Antoine Marie Jean-Baptiste Roger, o conde de Saint Exupéry, foi um aristocrata francês, escritor e um dos pioneiros da aviação mundial. Desapareceu aos 44 anos com seu avião em 1944, segundo se acredita, abatido por fogo nazista. Nunca foi encontrado.
Em 1930, quando morava em Buenos Aires, de onde voava cobrindo as rotas sul-americanas da Aeropostale, conheceu a salvadorenha Consuelo Suncin. Paixão avassaladora. Casaram-se no ano seguinte. Não tiveram filhos e, segundo relatos de amigos, mantiveram um casamento bastante atormentado. A aristocracia francesa, aparentemente, rejeitou aquela talentosa imigrante latina, ela mesma escritora e amiga de tipos como Salvador Dali e Joan Miró.
Consuelo sobreviveu ao conde voador e viveu em Paris por mais 35 anos – faleceu em 1979 – e teve que brigar na justiça para pôr a mão em 25% dos direitos autorais do marido. Sua adversária – que também levou 25% – era uma sobrinha de Antoine. A Editora Gallimard ficou com os outros 50%. O livro, com aquarelas do autor, vendeu mais de 150 milhões de exemplares em todo o planeta e foi traduzido para mais de 200 idiomas e dialetos. Eu nem sabia que havia tantas línguas assim no mundo.
Quem entende do assunto diz que O Pequeno Príncipe só perde o título de livro mais vendido da História para a Bíblia.
O cachimbo da paz nessa turbulenta relação familiar poderá ser fumado no lançamento em breve de um livro com a correspondência extremamente amorosa entre Antoine e Consuelo. Ele se declara abertamente e credita a ela influências em várias de suas obras, inclusive e principalmente na história do principezinho que veio do asteroide B 612.
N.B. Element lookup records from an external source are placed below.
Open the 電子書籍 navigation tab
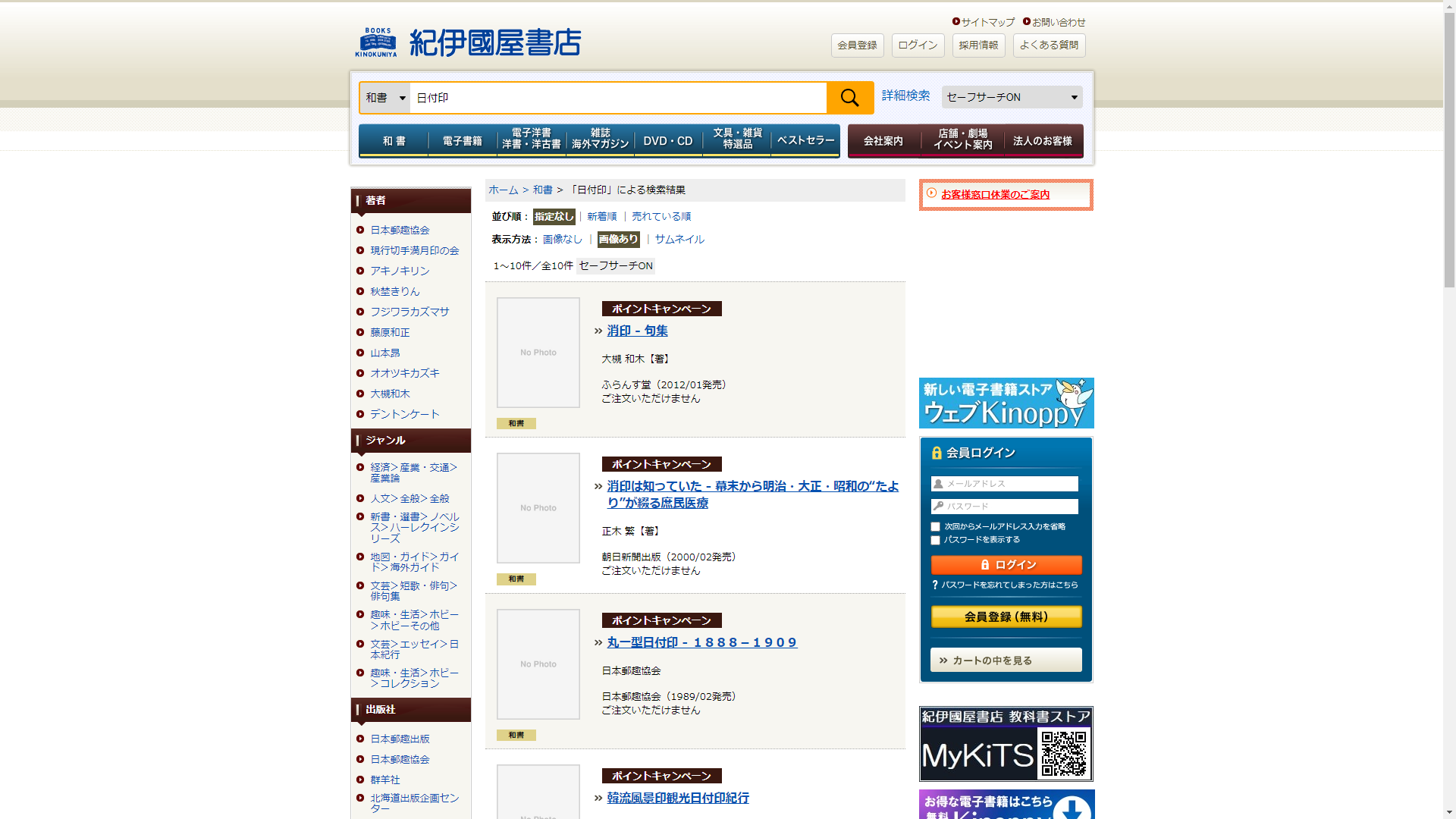Image resolution: width=1456 pixels, height=819 pixels. pos(462,141)
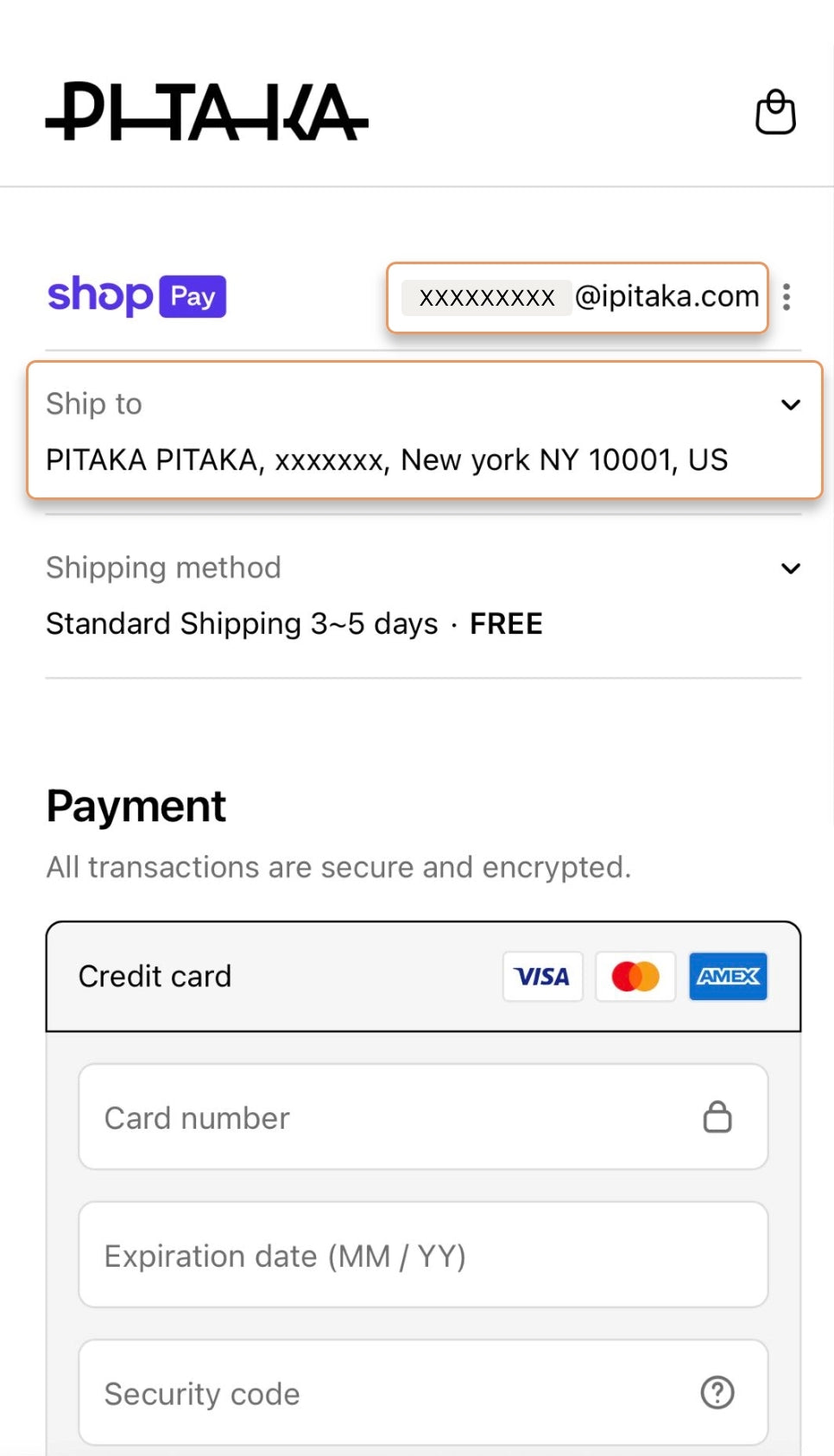Click the Security code input field
The image size is (834, 1456).
click(x=389, y=1393)
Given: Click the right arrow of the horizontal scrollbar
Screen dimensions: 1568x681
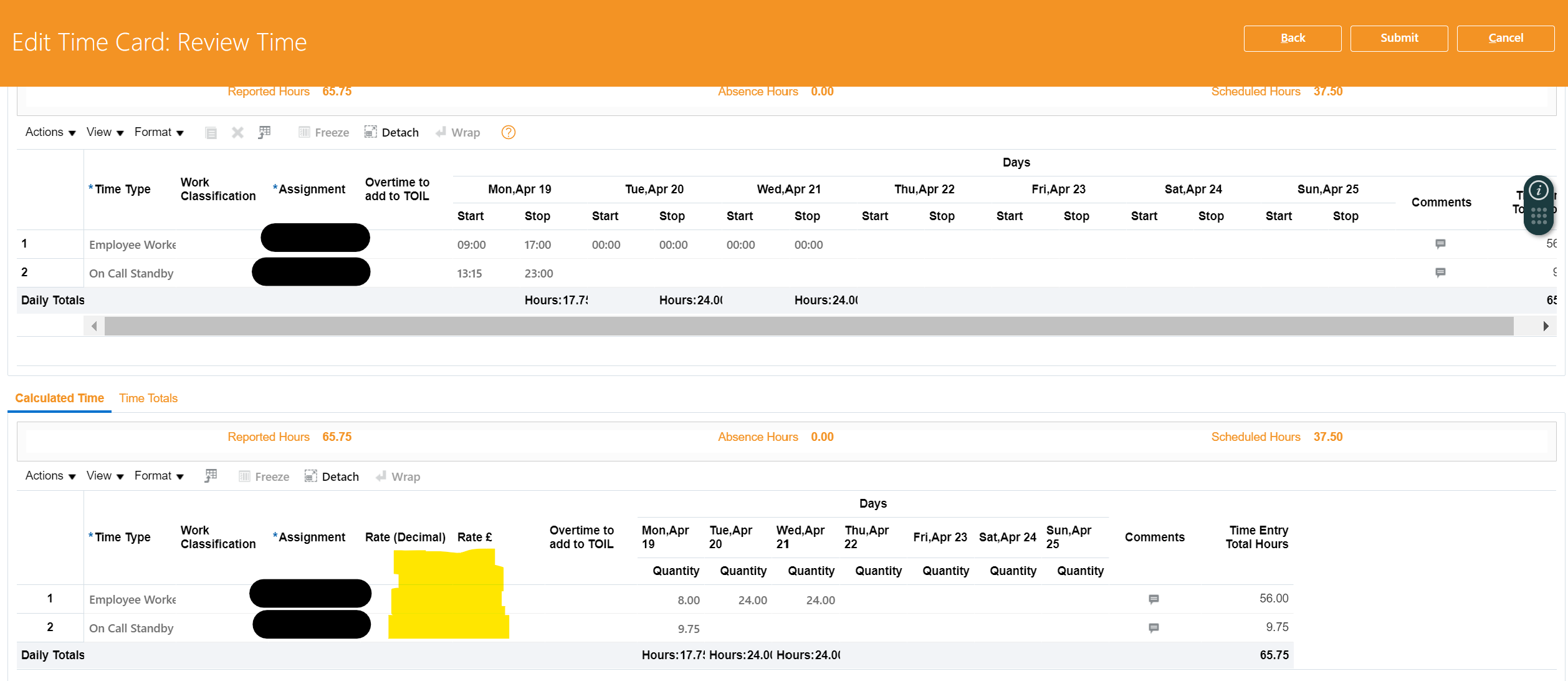Looking at the screenshot, I should 1546,326.
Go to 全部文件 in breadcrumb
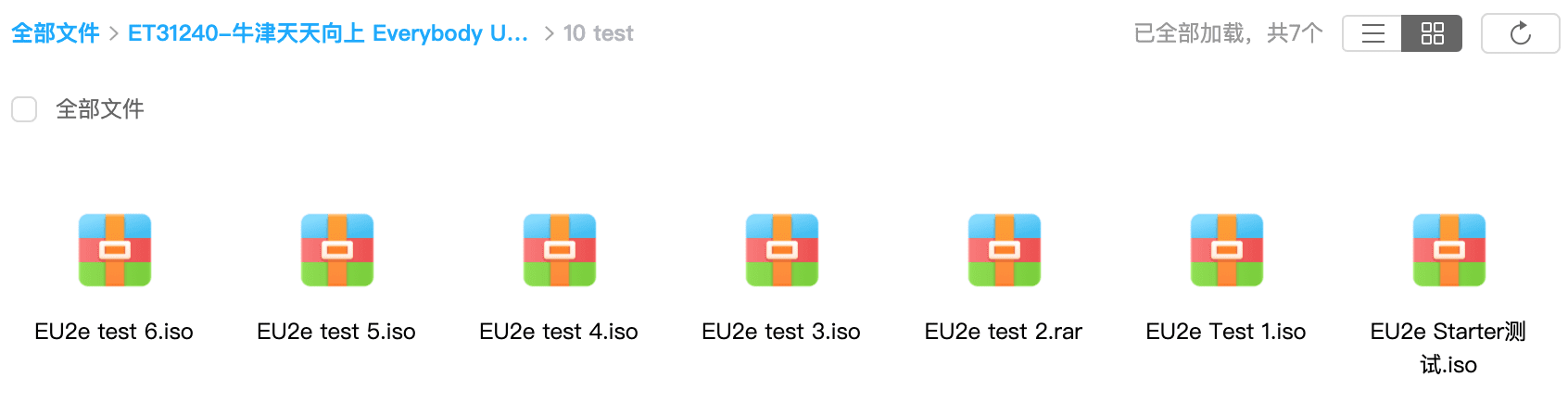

Neste surpreendente século 21, Saint Ex é acusado de machista e mulherengo. Seus detratores dizem que O Pequeno Príncipe tem apenas um personagem feminino: uma flor. Toda a história é construída obedecendo um raciocínio masculino, a começar pelo narrador, um piloto tentando consertar seu avião no deserto. E o próprio Príncipe.
Não ligo muito para isso. O que me chama a atenção no livro é o Príncipe nunca permitir que uma pergunta fique sem resposta. Saint Ex enfatiza essa característica – que eu apelidei de “qualidade” – várias vezes ao longo da fábula. Quem? O que? Como? Onde? Por Que? Essas cinco perguntinhas, as fundamentais do bom jornalismo, para o Pequeno Príncipe nunca poderiam ficar sem resposta.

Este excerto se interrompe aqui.